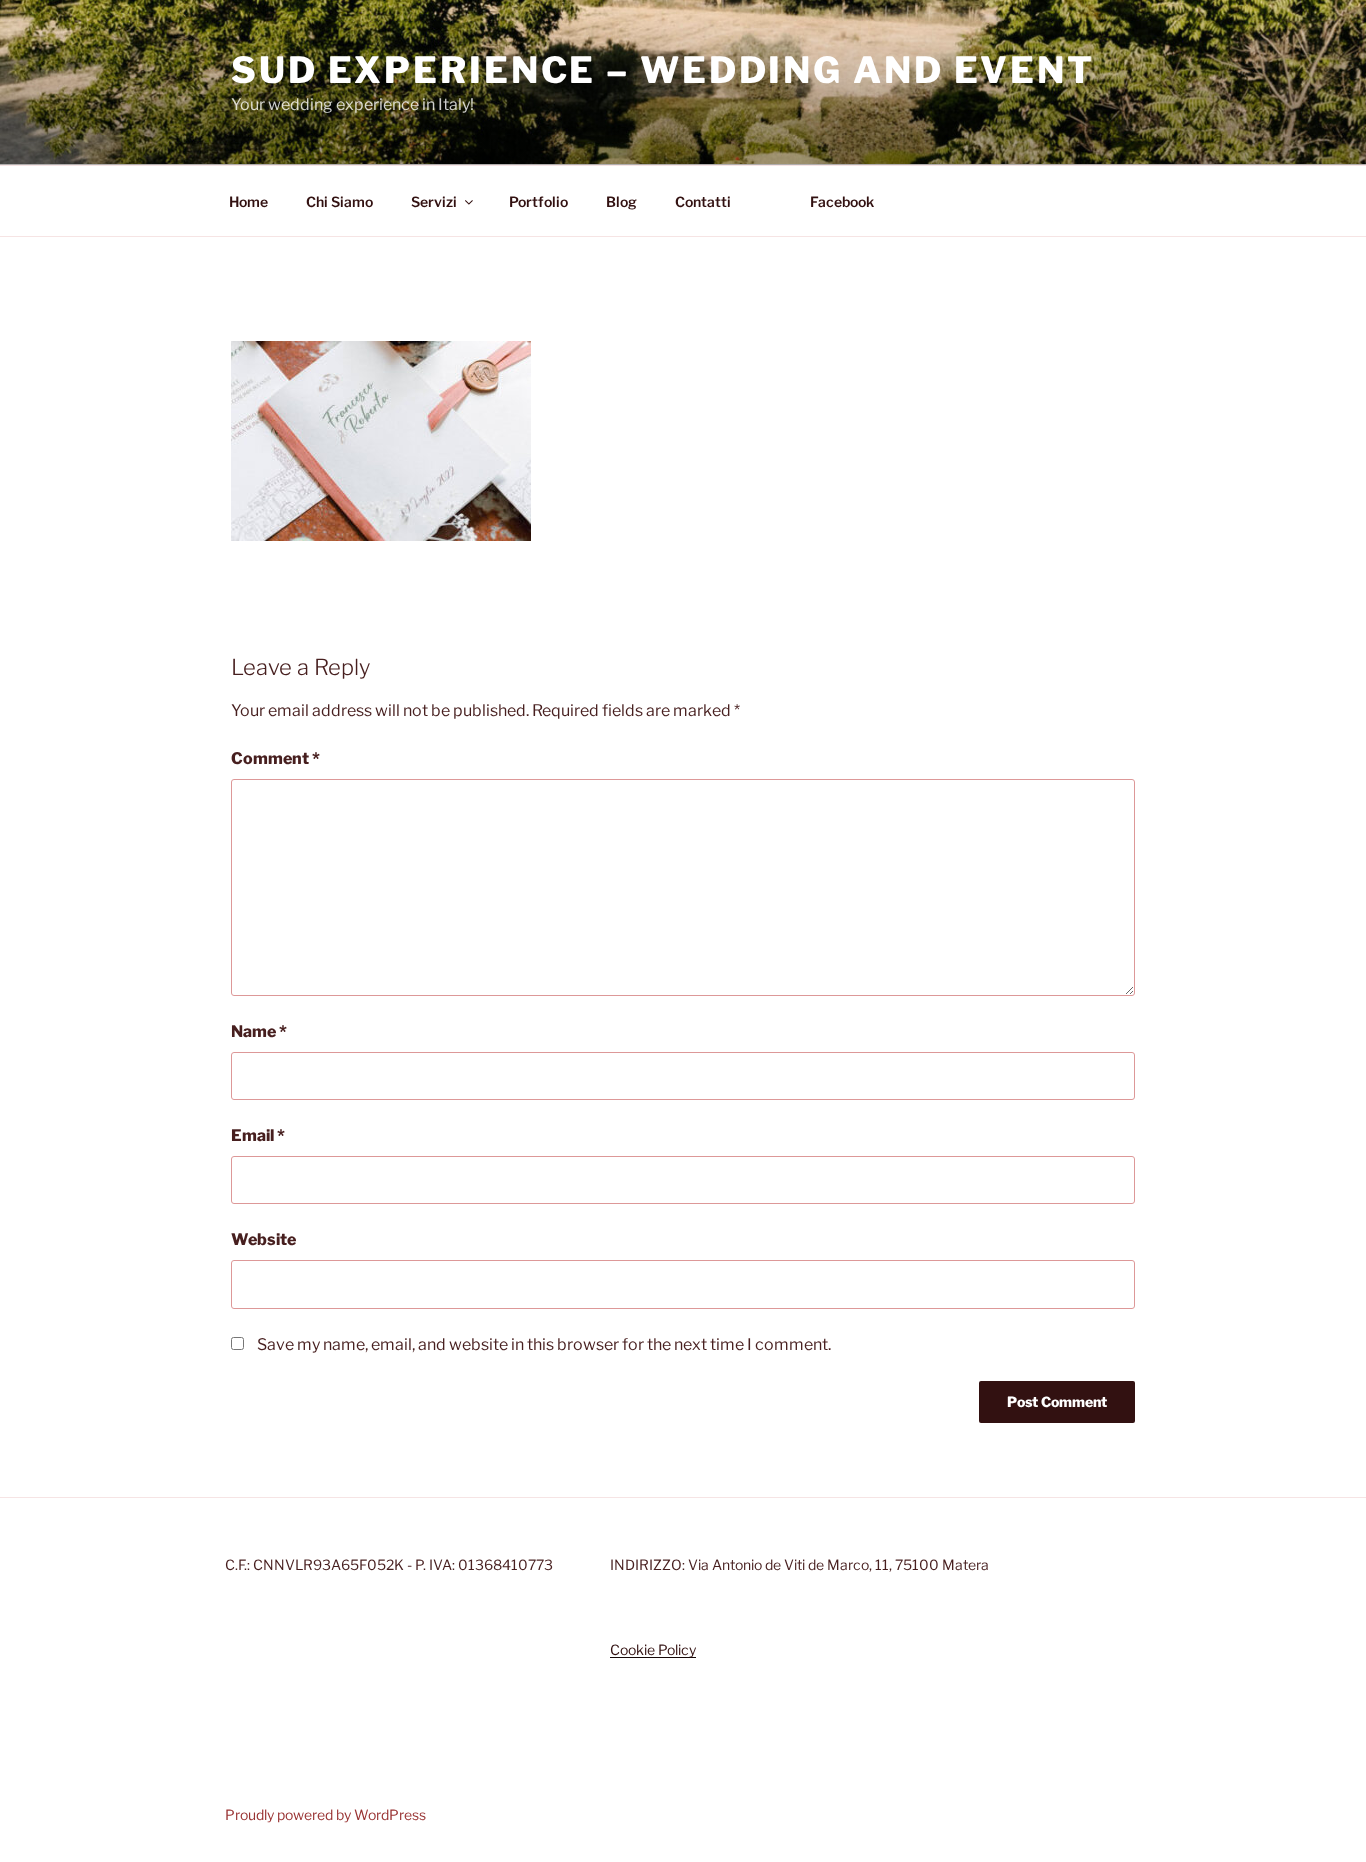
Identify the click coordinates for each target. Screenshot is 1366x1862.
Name (259, 1031)
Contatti (703, 201)
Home (248, 201)
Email (258, 1135)
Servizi (434, 201)
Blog (621, 201)
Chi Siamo (339, 201)
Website (263, 1239)
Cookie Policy (653, 1649)
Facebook (842, 201)
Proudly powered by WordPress (325, 1814)
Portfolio (538, 201)
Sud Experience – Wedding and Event (663, 70)
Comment (275, 758)
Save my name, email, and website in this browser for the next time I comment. (544, 1344)
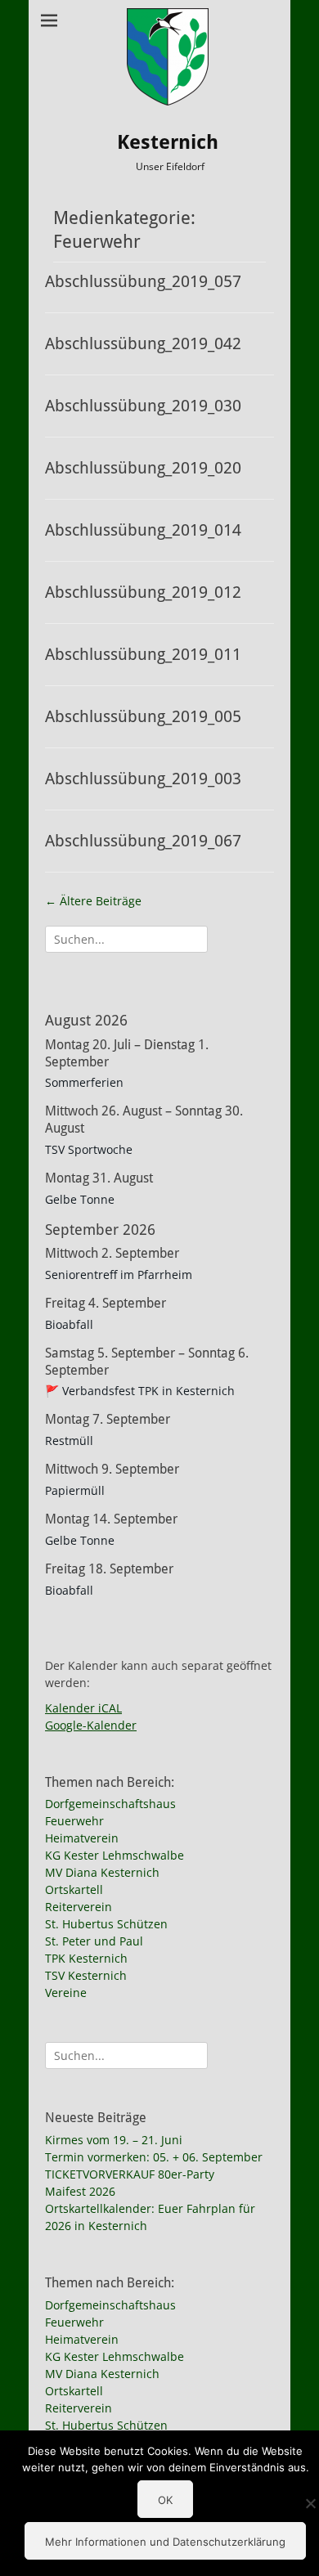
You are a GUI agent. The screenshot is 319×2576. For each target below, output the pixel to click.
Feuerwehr (74, 1821)
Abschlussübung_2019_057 (143, 281)
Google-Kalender (91, 1725)
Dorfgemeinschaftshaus (110, 1803)
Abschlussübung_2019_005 (143, 716)
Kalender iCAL (83, 1708)
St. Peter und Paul (94, 1941)
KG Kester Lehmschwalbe (114, 1855)
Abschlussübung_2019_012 (143, 592)
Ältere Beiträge (93, 901)
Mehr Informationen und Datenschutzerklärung (165, 2541)
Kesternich (167, 142)
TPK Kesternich (86, 1958)
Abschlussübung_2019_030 (143, 405)
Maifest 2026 (80, 2191)
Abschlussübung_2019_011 (143, 654)
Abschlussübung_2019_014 (143, 530)
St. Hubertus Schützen (106, 1924)
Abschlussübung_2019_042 (143, 343)
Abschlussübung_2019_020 (143, 468)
______________________________
== What is being asked ==
Start at the line containing "Abschlussübung_2019_057 (143, 281)". Repeat it and each line after it, word for word, to the end of the records.

== Task solution ==
Abschlussübung_2019_057 (143, 281)
Google-Kalender (91, 1725)
Dorfgemeinschaftshaus (110, 1803)
Abschlussübung_2019_005 (143, 716)
Kalender iCAL (83, 1708)
St. Peter und Paul (94, 1941)
KG Kester Lehmschwalbe (114, 1855)
Abschlussübung_2019_012 (143, 592)
Ältere Beiträge (93, 901)
Mehr Informationen und Datenschutzerklärung (165, 2541)
Kesternich (167, 142)
TPK Kesternich (86, 1958)
Abschlussübung_2019_030 (143, 405)
Maifest 2026 (80, 2191)
Abschlussübung_2019_011 (143, 654)
Abschlussübung_2019_014 (143, 530)
St. Hubertus Schützen (106, 1924)
Abschlussübung_2019_042 (143, 343)
Abschlussübung_2019_020 (143, 468)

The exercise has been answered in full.